Passage provided
┄┄┄┄┄┄┄┄┄┄┄┄┄┄┄┄┄┄┄┄

• It was postulated by Prof. Harry Hess in his “Essays in Geopoetry” (1960).

Background

• Irregular oceanic bottom topography was found by submarines during World War II. Features like sea mounts, guoyts, trenches etc. were observed.

• HMS challenger expedition (1972) – eco sounder, SONAR-Sea MARC, GLORIA.

• Bathymetric curve.
• Wegener’s theory was unexplained.

• Magnetic anomalies of Pacific Ocean floor data.

Basis

• Magnetic reversal (distance between isochrons)
• Age of rocks or isochrons.

Note: Isochrons are the lines joining equal date of magnetic strips.

The theory

• When oceanic plates diverge, tensional stress causes fractures to occur in the lithosphere.
• Hence the Mid Oceanic Ridge (MOR) is formed. It is situated on the rising thermal convective currents, originating from mantle.

• Upwelling basaltic lava along MOR: It cools down to form new seafloor.
• Sea floor spreads and gradually moves away from the MOR (diverging limbs) and it destroyed along trenches or the descending limbs.
• With time, older rocks are spread farther away from the spreading zone while younger rocks will be found nearer to the spreading zone. It is confirmed by the age of rocks.

Evidence for Seafloor Spreading

1. Nature of oceanic rocks around MOR

• Equidistant rocks on either side of the MOR have geological similarities. They have similar constituents, age and magnetic orientation.
• Rocks closer to the MOR have normal polarity and are the youngest.
• The age of the rocks increases as these moves away from the ridge. Eg. The rocks near the MOR are much younger than the rocks of the continental crust.

2. Distribution of Earthquakes and Volcanoes along MOR

• The normal temperature gradient near the ridges is higher. It indicates upwelling from mantle.
• Volcanic Ring of Fire is almost parallel to the coastlines. This indicates that the seafloor has widened with time.
• In general, the foci of the earthquake near the MOR is at shallow depths. However, along the Alpine-Himalayan belt and the rim of the Pacific, the earthquakes are deep-seated ones.

Explanation of Magnetic reversal (Paleomagnetism)

• Study of paleomagnetism was done based on Carlsberg ridge. (Vine and Mattheus, 1963)
• Alternate magnetic rock stripes are flipped, i.e. one stripe is of normal polarity and the next is of reverse polarity.

┄┄┄┄┄┄┄┄┄┄┄┄┄┄┄┄┄┄┄┄

Given entries

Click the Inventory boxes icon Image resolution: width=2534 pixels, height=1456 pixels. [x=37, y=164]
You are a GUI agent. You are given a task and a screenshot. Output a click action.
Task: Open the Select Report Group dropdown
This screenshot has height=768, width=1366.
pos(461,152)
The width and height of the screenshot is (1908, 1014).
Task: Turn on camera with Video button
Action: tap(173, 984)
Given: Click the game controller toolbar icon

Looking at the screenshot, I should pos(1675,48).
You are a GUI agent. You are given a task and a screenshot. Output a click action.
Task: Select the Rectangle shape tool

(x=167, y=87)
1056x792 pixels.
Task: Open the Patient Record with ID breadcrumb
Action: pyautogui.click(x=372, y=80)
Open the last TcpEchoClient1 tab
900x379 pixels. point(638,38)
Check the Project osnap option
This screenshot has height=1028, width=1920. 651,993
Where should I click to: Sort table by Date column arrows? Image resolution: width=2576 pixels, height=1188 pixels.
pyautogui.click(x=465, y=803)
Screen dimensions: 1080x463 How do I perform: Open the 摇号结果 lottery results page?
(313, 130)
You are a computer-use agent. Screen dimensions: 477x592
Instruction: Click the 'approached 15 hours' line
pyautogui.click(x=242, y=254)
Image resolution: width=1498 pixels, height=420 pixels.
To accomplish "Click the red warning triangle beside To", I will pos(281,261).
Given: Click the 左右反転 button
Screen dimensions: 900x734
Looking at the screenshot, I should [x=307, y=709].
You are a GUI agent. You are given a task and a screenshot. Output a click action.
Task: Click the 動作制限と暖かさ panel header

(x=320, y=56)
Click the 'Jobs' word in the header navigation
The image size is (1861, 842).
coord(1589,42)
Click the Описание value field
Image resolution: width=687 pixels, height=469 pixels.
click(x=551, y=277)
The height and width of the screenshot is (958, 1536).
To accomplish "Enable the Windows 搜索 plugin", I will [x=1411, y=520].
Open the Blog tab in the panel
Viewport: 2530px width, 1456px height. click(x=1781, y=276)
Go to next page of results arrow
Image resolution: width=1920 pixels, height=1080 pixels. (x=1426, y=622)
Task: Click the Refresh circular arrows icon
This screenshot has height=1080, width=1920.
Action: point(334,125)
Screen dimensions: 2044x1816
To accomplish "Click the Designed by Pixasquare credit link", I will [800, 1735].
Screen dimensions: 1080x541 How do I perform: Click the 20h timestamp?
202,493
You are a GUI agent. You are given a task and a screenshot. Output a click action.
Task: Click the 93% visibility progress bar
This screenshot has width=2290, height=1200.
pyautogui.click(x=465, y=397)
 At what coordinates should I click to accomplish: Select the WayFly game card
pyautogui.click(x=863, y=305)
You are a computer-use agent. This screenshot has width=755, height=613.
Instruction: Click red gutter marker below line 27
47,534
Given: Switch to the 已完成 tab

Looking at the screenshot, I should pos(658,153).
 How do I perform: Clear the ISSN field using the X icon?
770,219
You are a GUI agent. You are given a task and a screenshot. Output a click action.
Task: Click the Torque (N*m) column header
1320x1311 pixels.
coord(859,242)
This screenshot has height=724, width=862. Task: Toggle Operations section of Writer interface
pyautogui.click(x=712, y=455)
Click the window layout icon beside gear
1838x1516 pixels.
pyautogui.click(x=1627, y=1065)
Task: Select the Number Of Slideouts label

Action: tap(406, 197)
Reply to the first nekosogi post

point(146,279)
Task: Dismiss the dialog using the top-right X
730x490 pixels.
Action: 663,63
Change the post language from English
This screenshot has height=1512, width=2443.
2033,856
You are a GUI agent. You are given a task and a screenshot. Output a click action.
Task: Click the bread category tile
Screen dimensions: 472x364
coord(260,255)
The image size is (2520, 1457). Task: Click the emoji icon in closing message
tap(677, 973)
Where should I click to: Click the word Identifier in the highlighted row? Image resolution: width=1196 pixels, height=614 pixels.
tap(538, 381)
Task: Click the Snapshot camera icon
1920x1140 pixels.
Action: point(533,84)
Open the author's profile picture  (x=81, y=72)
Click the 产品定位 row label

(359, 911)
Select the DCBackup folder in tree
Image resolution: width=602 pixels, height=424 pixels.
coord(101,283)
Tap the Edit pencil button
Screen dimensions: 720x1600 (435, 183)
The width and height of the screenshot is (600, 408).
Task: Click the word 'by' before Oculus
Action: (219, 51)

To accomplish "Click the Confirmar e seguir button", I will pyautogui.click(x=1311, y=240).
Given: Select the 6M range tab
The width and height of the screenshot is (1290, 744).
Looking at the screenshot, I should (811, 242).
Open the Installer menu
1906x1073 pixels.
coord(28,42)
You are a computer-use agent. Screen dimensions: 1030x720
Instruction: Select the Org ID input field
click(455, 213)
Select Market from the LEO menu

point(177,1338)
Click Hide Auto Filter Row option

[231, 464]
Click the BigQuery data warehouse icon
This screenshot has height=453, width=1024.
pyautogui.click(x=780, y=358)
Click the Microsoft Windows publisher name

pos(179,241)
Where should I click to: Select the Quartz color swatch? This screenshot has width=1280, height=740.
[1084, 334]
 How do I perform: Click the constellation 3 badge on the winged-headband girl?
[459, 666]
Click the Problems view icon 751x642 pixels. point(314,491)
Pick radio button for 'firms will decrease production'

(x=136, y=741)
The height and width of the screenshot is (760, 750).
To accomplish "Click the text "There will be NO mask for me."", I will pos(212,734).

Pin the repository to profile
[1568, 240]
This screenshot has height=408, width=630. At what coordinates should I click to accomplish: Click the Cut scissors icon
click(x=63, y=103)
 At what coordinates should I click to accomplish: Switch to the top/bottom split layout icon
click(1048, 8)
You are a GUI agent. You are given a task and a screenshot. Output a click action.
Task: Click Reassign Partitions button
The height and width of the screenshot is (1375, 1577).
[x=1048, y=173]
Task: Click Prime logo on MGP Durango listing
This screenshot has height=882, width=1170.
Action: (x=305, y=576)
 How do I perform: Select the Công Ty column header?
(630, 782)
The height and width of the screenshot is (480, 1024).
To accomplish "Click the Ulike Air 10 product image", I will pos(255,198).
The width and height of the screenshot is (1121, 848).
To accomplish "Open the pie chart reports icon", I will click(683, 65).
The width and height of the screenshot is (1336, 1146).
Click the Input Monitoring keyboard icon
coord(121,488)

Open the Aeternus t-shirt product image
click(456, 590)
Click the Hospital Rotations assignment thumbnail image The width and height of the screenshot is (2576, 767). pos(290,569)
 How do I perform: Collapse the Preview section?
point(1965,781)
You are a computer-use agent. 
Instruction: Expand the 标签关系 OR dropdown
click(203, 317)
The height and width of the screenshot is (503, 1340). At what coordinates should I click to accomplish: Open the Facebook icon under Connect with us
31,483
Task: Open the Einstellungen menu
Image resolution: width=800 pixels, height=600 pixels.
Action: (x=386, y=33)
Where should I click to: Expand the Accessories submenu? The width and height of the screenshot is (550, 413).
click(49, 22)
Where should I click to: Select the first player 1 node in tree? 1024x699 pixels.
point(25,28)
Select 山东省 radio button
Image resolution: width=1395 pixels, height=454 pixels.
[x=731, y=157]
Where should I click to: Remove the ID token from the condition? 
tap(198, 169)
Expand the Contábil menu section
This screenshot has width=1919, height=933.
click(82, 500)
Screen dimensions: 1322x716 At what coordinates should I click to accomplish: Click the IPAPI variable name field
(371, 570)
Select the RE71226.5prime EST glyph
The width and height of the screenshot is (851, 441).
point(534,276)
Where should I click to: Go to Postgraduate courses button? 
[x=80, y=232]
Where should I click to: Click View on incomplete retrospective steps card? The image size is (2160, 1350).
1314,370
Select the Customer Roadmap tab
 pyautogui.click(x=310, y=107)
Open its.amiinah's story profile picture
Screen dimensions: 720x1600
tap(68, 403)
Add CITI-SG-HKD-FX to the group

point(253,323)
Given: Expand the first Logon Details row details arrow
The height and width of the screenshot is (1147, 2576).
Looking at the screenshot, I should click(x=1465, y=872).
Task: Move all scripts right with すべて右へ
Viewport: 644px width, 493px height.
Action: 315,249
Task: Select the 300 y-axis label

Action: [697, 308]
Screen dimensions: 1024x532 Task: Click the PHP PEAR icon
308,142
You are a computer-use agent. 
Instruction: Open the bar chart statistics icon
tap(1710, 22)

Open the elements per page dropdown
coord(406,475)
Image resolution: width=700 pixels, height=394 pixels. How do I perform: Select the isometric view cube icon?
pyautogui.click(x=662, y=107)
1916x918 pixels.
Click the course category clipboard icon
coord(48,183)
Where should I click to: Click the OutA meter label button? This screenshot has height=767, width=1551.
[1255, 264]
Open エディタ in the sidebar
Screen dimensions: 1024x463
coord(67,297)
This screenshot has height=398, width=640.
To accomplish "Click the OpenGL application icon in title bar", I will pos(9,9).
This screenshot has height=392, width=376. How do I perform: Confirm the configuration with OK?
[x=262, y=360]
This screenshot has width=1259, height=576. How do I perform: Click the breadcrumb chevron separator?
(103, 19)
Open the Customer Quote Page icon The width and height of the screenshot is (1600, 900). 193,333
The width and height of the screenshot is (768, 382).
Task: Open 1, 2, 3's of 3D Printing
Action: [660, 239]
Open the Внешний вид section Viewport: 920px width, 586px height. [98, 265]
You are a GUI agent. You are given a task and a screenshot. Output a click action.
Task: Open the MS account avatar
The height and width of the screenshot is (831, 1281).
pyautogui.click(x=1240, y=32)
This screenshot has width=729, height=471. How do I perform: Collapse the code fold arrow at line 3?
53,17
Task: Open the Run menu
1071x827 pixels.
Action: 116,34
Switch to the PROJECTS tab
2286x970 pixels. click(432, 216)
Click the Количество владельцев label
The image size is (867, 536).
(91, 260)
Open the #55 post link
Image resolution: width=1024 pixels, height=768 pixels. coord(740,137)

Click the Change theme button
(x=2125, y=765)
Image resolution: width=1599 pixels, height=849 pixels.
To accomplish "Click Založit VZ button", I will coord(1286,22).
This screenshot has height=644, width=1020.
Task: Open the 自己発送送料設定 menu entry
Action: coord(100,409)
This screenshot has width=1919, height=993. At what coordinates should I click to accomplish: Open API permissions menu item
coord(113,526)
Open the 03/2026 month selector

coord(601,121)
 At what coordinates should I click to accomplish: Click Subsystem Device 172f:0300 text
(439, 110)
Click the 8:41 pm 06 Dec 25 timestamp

┄┄┄┄┄┄┄┄┄┄┄┄┄┄┄┄┄┄┄┄

Work to do
1. Reproduce the portion of the seafloor spreading notes starting at "Note: Isochrons are" and ending at "age of rocks.".
2. Carry the seafloor spreading notes forward from their last line.
The records bear no relation to the seafloor spreading notes.

Answers provided
1.
Note: Isochrons are the lines joining equal date of magnetic strips.

The theory

• When oceanic plates diverge, tensional stress causes fractures to occur in the lithosphere.
• Hence the Mid Oceanic Ridge (MOR) is formed. It is situated on the rising thermal convective currents, originating from mantle.

• Upwelling basaltic lava along MOR: It cools down to form new seafloor.
• Sea floor spreads and gradually moves away from the MOR (diverging limbs) and it destroyed along trenches or the descending limbs.
• With time, older rocks are spread farther away from the spreading zone while younger rocks will be found nearer to the spreading zone. It is confirmed by the age of rocks.

2.
Explanation

• Basaltic lava acquires magnetic property of magma (T>T_cr) and cools down with the same property.
• Hence, alternative strips of magnetic anomalies are formed on either side of the MOR (Parallelism).
• As the conventional currents spreads the oceanic plates, and a new strip of rock takes a few million years to form. This results in this magnetic striping where the adjacent rock bands have opposite polarities.
• This cycle is repeated. It creates an alternating pattern of magnetic striping on the seafloor.

Evaluation

• The theory provided solid foundation for Plate Tectonic Theory.

Thinkers on Sea Floor Spreading

Alfred Wegener:

• Wegener suggested that the continents were once joined together in a single landmass called Pangaea and later drifted apart.
• Wegener's views laid the groundwork for understanding the movement of continents and contributed indirectly to the development of Sea Floor Spreading Theory.

Harry Hess:

• Hess was an American geologist and Navy officer who introduced the concept of Sea Floor Spreading in the 1960s.
• He proposed that new oceanic crust was formed at mid-ocean ridges through volcanic activity and then spread outward.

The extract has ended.